What you will do:
From the entries below, return every line that includes the word "Living".

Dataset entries
--- --- ---

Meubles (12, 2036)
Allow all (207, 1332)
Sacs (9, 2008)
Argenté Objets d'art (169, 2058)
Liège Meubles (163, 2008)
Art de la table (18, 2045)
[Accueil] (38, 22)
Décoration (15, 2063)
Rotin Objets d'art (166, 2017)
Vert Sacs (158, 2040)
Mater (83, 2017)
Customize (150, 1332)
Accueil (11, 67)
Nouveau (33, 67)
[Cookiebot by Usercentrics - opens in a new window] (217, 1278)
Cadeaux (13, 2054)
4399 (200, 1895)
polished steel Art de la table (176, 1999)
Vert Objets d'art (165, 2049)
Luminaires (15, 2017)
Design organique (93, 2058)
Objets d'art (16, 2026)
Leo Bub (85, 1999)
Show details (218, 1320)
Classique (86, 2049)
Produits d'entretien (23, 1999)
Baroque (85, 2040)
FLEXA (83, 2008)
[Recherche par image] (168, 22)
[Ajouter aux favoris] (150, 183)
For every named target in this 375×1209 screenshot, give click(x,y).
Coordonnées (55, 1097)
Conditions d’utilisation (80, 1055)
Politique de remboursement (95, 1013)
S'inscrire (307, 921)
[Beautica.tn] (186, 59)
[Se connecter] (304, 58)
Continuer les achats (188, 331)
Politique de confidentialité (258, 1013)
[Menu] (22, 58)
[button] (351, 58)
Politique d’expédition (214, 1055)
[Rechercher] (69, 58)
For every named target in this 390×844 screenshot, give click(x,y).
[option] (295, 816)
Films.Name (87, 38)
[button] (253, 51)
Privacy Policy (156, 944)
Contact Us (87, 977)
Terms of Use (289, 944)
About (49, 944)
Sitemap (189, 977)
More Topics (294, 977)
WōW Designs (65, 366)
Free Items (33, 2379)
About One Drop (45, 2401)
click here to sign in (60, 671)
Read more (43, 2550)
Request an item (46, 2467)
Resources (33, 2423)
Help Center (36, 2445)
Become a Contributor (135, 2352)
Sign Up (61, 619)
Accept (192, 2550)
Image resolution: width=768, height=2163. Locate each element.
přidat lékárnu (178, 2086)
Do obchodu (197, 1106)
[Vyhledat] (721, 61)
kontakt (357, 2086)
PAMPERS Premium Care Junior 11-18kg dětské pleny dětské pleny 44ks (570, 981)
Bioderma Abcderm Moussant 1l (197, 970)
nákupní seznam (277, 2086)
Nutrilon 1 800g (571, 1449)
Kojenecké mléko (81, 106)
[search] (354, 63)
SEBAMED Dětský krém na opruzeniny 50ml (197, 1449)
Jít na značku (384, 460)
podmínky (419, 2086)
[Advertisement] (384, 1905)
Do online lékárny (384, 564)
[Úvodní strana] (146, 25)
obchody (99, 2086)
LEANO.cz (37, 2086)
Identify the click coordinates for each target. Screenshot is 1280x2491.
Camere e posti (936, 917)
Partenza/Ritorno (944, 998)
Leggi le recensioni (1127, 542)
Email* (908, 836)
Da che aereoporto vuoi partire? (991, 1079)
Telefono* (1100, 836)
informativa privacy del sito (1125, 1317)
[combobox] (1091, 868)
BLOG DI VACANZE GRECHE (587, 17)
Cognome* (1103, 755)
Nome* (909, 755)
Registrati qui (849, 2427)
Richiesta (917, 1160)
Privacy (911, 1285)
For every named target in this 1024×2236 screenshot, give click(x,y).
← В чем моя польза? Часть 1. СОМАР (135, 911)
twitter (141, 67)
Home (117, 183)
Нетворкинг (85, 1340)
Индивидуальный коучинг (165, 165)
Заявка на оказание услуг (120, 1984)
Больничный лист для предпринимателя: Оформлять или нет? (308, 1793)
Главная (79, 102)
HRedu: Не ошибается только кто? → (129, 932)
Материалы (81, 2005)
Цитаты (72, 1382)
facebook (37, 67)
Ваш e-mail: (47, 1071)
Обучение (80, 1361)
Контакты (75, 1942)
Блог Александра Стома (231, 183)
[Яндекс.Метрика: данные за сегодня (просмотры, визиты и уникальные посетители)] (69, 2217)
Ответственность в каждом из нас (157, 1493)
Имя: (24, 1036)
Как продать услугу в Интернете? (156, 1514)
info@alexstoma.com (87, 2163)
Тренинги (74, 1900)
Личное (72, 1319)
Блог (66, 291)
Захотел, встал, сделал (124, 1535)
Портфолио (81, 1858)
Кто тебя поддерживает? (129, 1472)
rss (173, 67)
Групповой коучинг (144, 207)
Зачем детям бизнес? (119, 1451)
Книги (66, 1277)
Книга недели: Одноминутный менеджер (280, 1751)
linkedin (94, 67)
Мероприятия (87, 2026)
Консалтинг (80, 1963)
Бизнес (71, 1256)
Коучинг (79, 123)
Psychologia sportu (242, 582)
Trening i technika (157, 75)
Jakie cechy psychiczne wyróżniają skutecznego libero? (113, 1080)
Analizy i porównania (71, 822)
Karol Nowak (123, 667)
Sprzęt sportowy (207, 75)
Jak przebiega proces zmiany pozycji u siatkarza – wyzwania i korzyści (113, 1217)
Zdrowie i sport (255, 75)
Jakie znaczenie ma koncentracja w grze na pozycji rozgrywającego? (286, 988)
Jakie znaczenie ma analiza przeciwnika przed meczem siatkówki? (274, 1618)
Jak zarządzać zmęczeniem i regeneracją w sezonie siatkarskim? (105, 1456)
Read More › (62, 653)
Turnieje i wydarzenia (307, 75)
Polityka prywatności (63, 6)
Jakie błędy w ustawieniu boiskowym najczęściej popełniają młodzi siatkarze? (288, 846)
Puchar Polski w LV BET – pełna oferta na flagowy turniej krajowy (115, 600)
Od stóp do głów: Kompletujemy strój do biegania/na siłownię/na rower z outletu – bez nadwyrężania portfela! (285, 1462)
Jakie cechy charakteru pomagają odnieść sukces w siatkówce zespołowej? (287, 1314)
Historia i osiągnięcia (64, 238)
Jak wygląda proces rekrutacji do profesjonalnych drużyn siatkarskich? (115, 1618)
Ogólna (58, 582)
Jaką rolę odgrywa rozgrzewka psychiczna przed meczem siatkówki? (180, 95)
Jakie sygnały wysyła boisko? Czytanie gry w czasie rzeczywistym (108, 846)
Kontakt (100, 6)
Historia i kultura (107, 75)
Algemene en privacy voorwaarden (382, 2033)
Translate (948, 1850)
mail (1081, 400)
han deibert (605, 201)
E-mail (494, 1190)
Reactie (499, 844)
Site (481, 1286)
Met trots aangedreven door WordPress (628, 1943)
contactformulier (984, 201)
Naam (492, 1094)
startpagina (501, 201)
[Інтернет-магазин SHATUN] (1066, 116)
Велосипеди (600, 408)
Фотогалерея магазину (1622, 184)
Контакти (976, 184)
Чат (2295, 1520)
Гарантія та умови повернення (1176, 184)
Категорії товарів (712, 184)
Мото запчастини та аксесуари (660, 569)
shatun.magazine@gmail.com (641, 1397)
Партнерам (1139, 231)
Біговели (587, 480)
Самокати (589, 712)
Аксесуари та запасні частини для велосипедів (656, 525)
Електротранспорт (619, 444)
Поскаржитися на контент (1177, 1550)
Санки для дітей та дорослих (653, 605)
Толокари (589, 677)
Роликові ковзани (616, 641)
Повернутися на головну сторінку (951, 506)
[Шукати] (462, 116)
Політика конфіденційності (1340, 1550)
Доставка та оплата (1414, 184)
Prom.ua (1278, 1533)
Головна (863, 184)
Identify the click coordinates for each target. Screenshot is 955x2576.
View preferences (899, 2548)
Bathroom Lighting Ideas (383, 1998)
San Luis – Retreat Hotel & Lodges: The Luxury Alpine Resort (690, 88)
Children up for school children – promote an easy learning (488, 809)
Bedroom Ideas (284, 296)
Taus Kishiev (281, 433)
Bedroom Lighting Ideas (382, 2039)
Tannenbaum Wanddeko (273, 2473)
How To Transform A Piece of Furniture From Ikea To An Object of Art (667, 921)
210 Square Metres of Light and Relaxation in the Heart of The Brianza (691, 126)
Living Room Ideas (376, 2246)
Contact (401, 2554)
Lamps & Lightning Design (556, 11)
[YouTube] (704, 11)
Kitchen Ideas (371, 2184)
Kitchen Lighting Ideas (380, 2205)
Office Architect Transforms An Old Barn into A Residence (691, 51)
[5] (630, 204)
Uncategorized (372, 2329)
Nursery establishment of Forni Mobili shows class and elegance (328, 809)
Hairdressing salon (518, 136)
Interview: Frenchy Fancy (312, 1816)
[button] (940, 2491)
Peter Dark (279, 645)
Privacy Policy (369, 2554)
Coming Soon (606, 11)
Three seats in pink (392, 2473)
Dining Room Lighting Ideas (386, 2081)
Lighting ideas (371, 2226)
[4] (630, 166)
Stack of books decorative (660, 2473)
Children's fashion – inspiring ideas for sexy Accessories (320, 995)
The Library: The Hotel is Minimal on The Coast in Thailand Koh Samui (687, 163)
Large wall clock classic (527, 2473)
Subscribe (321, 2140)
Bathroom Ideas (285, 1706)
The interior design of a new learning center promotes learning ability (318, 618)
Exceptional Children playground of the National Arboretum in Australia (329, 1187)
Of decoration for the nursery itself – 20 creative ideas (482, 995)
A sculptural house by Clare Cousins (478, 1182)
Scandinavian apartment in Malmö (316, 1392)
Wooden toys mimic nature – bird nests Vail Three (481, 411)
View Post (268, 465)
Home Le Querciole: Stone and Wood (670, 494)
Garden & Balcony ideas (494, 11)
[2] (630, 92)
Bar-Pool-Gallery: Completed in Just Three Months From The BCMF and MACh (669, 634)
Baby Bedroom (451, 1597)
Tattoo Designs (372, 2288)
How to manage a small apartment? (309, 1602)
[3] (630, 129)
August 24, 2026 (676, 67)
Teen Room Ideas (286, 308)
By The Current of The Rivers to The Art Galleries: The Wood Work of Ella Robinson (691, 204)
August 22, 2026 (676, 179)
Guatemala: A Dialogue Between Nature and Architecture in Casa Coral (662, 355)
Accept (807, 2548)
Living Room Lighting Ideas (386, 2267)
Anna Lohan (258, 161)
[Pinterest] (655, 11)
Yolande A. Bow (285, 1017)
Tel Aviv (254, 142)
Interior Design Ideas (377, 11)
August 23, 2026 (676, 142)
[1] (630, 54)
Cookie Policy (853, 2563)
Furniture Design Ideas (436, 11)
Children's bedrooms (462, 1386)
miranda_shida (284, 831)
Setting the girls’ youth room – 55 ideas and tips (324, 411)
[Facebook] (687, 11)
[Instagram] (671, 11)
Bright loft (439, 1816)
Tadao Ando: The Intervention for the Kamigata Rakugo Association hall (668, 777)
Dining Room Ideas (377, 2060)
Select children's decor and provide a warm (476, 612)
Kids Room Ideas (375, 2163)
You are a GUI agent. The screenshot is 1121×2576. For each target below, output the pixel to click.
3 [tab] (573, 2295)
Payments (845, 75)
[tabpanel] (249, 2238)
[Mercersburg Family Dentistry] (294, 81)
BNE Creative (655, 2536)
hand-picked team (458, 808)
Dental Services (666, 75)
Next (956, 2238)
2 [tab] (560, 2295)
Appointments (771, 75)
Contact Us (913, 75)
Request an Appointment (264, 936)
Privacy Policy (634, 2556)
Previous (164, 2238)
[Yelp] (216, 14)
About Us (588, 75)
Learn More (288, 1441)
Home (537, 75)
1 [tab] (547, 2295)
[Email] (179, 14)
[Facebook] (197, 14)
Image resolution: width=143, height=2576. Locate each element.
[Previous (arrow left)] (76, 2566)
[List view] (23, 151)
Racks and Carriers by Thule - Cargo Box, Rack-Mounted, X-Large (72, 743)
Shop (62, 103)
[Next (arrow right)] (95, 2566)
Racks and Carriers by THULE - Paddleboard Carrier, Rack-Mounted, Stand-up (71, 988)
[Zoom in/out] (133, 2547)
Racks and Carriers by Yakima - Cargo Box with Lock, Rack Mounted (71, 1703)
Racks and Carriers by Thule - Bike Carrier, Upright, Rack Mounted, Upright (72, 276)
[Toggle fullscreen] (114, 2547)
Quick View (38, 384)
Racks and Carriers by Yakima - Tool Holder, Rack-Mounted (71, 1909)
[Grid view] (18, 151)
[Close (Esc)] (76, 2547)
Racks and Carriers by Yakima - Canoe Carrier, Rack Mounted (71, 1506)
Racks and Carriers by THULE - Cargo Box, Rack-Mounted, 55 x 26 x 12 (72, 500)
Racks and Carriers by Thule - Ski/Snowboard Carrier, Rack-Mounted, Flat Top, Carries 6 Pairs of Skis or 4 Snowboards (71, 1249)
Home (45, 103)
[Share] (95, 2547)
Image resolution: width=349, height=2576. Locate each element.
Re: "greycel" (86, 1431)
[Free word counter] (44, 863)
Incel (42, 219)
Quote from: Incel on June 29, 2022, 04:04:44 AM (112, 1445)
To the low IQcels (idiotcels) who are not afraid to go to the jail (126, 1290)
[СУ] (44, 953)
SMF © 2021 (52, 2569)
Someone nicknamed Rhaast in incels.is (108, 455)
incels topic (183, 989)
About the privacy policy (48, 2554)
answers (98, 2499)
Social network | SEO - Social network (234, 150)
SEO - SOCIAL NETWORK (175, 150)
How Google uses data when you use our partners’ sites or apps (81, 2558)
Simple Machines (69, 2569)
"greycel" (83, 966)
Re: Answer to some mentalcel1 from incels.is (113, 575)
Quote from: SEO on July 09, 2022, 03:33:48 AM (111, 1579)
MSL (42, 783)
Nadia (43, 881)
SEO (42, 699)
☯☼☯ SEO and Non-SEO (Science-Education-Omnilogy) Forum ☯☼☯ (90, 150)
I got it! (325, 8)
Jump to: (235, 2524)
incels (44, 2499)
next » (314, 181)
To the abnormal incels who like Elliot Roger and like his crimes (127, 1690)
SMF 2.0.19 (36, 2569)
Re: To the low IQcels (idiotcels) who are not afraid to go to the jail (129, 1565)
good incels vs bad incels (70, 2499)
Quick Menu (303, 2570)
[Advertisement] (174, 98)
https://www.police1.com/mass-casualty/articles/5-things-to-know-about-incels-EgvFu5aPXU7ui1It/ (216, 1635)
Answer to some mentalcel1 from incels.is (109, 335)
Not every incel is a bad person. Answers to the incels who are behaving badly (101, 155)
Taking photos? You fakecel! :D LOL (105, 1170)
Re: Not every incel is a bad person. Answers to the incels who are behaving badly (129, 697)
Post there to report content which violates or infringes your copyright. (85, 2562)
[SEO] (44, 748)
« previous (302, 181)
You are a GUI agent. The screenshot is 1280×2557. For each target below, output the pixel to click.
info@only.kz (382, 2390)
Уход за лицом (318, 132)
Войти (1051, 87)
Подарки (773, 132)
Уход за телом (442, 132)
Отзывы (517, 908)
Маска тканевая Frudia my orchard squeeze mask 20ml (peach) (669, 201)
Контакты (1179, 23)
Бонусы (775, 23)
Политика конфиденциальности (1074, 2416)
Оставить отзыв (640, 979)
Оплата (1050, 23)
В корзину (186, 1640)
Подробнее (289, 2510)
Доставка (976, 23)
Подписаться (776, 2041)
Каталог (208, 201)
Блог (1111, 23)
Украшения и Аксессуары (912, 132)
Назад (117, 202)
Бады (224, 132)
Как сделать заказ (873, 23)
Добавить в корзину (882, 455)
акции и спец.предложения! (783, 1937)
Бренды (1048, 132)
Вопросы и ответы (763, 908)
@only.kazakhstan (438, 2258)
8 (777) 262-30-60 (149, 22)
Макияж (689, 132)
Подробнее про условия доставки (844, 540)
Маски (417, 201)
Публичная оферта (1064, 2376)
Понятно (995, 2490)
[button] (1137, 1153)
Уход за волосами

--- --- ---

Output of the exercise:
Living Room Ideas (376, 2246)
Living Room Lighting Ideas (386, 2267)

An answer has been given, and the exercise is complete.